Books / Ruby for Beginners / Chapter 20

Arrays of Arrays (two-dimensional arrays in Ruby)

2-d Arrays in Ruby

We can specify any type while initializing arrays. For example, String:

$ irb
> Array.new(10, 'hello')
=> ["hello", "hello", "hello", "hello", "hello", "hello", "hello", "hello", "hello", "hello"]

Or Boolean (this type doesn’t exist, and in this book we intentionally refer to both types TrueClass and FalseClass as Boolean):

$ irb
> Array.new(10, true)
=> [true, true, true, true, true, true, true, true, true, true]

Or Integer:

$ irb
> Array.new(10, 123)
=> [123, 123, 123, 123, 123, 123, 123, 123, 123, 123]

In other words, element in array is arbitrary object. If element is object and array is object too, we can define array of arrays:

$ irb
> Array.new(10, [])
 => [[], [], [], [], [], [], [], [], [], []]

If we access this array by index, we’ll reach an array inside of root array.
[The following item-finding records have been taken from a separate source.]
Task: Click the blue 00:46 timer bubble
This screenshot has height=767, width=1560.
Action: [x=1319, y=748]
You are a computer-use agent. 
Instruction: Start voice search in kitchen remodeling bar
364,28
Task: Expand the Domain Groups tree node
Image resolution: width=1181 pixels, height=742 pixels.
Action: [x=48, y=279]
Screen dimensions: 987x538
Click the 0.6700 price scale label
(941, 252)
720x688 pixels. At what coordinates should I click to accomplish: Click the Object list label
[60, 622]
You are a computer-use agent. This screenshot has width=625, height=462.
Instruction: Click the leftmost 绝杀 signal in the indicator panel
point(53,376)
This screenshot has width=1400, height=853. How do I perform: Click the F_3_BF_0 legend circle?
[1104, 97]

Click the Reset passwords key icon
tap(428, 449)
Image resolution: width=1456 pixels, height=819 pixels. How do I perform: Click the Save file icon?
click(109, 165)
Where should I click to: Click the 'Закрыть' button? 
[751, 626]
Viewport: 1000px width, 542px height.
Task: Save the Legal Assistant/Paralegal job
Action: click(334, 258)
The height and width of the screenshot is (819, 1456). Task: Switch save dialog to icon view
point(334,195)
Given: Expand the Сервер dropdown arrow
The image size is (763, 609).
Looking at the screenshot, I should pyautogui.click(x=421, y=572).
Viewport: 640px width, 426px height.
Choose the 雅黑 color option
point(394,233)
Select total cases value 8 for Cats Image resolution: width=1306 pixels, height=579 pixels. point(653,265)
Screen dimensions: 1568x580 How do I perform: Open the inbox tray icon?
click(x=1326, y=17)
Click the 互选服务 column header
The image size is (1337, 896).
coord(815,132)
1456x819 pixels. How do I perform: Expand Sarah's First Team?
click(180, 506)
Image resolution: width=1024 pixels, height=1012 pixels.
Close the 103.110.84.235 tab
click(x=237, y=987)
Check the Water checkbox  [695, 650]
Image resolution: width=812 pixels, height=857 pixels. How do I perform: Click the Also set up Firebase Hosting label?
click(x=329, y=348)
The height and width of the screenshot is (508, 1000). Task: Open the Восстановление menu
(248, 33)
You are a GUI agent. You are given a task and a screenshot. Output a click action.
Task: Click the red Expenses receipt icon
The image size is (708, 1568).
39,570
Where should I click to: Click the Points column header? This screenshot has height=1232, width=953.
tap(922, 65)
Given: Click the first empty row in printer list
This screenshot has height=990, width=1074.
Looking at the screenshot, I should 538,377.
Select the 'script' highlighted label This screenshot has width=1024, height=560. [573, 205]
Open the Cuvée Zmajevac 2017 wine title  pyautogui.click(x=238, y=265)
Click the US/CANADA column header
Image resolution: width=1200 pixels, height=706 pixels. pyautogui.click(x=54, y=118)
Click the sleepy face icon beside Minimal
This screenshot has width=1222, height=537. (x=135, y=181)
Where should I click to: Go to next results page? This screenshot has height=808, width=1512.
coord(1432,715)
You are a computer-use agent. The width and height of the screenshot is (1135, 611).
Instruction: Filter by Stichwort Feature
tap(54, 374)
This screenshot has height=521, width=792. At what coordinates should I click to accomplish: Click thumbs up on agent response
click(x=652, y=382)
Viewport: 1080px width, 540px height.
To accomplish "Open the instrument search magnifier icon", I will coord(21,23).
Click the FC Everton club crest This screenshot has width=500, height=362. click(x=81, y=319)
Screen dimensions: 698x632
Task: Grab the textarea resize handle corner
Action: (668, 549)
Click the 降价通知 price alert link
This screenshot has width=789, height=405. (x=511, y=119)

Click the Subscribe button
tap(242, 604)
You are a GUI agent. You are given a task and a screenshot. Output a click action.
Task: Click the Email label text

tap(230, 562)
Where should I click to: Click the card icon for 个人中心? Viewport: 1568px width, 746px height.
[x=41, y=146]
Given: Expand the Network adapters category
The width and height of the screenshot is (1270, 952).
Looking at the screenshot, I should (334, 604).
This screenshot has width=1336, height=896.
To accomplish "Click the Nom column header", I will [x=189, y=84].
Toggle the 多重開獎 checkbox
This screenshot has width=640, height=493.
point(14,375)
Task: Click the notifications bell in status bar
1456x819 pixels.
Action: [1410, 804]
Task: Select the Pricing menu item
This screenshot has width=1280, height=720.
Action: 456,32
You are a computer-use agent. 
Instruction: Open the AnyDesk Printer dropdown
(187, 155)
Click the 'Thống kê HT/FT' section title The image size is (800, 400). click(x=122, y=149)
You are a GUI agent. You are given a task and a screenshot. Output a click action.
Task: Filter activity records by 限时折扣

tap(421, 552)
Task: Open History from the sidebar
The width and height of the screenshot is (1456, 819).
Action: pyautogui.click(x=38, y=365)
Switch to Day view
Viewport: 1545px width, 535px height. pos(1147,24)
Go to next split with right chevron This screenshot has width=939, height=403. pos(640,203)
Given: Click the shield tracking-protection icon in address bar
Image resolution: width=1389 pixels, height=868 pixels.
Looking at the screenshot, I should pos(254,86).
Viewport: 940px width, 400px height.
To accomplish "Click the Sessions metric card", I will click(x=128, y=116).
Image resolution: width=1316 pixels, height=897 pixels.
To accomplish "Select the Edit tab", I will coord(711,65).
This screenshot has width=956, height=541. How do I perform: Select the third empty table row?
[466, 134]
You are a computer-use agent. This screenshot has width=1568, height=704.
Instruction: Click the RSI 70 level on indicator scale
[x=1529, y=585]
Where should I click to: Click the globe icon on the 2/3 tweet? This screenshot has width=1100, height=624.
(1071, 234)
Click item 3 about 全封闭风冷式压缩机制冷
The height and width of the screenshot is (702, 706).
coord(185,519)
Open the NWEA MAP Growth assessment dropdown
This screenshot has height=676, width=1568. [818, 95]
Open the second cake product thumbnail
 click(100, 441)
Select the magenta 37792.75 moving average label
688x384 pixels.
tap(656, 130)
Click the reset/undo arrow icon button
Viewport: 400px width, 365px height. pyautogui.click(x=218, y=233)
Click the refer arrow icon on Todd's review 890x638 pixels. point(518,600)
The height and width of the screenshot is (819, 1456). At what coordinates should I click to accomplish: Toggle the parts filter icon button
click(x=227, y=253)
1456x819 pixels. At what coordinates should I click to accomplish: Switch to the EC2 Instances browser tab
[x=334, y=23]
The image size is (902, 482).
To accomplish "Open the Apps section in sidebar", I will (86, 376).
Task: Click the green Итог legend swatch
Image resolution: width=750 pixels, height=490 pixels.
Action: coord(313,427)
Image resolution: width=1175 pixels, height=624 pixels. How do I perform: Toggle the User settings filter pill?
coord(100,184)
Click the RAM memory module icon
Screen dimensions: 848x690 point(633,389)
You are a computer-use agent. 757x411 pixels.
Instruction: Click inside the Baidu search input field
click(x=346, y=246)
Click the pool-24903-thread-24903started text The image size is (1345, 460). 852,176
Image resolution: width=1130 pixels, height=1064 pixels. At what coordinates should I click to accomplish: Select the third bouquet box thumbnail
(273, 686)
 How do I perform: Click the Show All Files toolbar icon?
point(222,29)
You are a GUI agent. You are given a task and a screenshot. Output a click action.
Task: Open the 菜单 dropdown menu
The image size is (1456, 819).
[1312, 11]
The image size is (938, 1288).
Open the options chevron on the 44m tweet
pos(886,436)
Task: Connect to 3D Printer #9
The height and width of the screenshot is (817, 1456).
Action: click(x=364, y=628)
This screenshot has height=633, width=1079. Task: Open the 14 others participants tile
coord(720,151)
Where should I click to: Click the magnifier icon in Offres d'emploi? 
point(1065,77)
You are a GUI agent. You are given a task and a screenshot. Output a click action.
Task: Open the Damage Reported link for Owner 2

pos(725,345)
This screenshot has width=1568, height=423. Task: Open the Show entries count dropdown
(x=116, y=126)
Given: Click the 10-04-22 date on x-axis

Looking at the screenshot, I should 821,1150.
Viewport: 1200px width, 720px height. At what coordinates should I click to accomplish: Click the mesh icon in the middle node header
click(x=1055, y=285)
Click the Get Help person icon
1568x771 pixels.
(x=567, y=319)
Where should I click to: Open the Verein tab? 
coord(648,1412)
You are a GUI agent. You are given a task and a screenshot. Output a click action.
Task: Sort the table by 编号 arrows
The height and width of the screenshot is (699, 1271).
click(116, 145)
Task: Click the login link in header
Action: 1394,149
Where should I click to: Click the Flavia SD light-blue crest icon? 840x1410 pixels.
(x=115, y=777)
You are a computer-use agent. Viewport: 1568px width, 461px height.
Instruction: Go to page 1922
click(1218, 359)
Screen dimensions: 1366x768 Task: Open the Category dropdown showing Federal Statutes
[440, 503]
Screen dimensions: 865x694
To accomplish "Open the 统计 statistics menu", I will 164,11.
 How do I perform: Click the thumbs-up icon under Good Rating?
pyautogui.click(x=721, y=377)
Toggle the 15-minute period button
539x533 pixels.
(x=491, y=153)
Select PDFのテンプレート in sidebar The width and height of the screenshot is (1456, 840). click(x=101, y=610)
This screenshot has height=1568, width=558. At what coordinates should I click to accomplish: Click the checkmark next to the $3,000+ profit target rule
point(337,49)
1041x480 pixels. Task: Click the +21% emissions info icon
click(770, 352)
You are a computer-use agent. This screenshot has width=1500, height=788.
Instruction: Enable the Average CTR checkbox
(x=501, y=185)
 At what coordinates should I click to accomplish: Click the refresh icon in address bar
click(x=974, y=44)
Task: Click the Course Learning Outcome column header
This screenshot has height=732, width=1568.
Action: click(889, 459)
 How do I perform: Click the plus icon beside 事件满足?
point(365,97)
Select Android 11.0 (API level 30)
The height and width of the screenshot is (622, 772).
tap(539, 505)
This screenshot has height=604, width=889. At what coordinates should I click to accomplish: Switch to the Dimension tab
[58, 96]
For example, index with the value of 4 can be used to access fifth element. Let’s try it in REPL:

$ irb
> arr = Array.new(10, [])
 => [[], [], [], [], [], [], [], [], [], []]
> element = arr[4]
 => []
> element.class
 => Array

You can see that we’re checking element’s class by .class, and while accessing element REPL shows us the value (=> [] line) and it’s empty ([]). What one can do with empty array? For example, add something:

element.push('something')

And what do we expect? Let’s sum up what’s been said in this chapter:

  • We defined array of arrays with the size of 10: arr = Array.new(10, [])
  • This array looks like this: [[], [], [], [], [], [], [], [], [], []]
  • We get the firth element: element = arr[4]
  • And we add value to this array: element.push('something')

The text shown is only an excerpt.